'''

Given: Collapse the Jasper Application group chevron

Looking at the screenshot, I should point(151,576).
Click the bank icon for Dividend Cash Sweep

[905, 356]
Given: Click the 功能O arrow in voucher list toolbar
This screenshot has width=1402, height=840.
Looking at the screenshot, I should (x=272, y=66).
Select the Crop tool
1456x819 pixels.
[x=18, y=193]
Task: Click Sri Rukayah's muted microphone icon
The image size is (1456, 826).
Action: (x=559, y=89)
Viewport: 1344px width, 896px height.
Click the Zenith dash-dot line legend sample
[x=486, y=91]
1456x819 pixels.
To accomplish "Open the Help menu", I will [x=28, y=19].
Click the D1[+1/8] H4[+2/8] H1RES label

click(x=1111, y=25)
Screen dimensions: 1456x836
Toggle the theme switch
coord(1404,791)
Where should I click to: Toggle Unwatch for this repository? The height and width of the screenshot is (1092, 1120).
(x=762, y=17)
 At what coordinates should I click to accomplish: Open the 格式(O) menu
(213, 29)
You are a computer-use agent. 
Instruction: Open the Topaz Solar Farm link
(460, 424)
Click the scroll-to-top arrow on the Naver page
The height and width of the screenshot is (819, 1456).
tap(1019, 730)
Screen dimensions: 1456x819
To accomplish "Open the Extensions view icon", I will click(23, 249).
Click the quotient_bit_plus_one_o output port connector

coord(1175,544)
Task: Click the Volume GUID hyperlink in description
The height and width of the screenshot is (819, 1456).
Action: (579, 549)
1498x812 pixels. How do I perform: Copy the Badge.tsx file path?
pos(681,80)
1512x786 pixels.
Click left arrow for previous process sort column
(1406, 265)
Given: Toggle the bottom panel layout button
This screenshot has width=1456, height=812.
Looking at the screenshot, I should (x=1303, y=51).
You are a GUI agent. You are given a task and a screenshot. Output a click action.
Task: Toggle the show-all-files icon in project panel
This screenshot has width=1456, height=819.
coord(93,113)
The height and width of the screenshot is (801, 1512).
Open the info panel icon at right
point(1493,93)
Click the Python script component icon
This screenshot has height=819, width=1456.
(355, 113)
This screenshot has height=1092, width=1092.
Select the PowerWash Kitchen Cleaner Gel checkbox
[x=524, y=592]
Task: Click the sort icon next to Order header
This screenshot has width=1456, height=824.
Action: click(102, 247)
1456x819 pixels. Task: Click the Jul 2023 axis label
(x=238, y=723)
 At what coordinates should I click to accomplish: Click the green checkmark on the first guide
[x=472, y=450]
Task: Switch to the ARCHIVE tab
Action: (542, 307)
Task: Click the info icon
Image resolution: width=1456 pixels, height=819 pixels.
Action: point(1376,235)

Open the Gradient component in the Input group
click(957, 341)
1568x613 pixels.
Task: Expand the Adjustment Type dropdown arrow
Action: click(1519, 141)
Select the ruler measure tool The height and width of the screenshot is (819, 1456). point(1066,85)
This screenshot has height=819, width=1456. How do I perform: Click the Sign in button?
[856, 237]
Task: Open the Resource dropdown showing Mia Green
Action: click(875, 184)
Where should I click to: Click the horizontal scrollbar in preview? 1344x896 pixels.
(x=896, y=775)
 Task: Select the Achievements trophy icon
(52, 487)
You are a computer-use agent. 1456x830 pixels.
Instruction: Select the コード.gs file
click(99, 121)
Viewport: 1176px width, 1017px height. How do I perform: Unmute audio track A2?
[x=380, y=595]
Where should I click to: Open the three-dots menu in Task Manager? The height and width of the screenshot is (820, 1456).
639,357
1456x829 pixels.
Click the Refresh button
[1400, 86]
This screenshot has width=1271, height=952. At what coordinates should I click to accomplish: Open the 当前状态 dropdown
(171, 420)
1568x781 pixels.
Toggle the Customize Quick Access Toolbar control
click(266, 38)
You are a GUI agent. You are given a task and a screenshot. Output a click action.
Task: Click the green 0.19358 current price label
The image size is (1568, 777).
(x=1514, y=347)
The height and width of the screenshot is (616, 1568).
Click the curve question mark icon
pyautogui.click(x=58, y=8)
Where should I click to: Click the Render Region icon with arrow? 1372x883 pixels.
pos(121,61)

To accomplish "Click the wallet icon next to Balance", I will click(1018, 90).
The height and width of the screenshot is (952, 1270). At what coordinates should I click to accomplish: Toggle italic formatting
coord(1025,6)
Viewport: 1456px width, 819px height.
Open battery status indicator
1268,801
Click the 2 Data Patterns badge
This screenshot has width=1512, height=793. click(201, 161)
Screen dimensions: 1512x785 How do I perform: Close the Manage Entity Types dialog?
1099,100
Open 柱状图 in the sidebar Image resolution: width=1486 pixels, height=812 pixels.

'''

● **What to do**
Please copy only the lines between the first line of the entries and the line with "Screen dimensions: 1456x819", keeping those two end lines as well, exactly as written.

● **Task solution**
Given: Collapse the Jasper Application group chevron

Looking at the screenshot, I should point(151,576).
Click the bank icon for Dividend Cash Sweep

[905, 356]
Given: Click the 功能O arrow in voucher list toolbar
This screenshot has width=1402, height=840.
Looking at the screenshot, I should (x=272, y=66).
Select the Crop tool
1456x819 pixels.
[x=18, y=193]
Task: Click Sri Rukayah's muted microphone icon
The image size is (1456, 826).
Action: (x=559, y=89)
Viewport: 1344px width, 896px height.
Click the Zenith dash-dot line legend sample
[x=486, y=91]
1456x819 pixels.
To accomplish "Open the Help menu", I will [x=28, y=19].
Click the D1[+1/8] H4[+2/8] H1RES label

click(x=1111, y=25)
Screen dimensions: 1456x836
Toggle the theme switch
coord(1404,791)
Where should I click to: Toggle Unwatch for this repository? The height and width of the screenshot is (1092, 1120).
(x=762, y=17)
 At what coordinates should I click to accomplish: Open the 格式(O) menu
(213, 29)
You are a computer-use agent. 
Instruction: Open the Topaz Solar Farm link
(460, 424)
Click the scroll-to-top arrow on the Naver page
The height and width of the screenshot is (819, 1456).
tap(1019, 730)
Screen dimensions: 1456x819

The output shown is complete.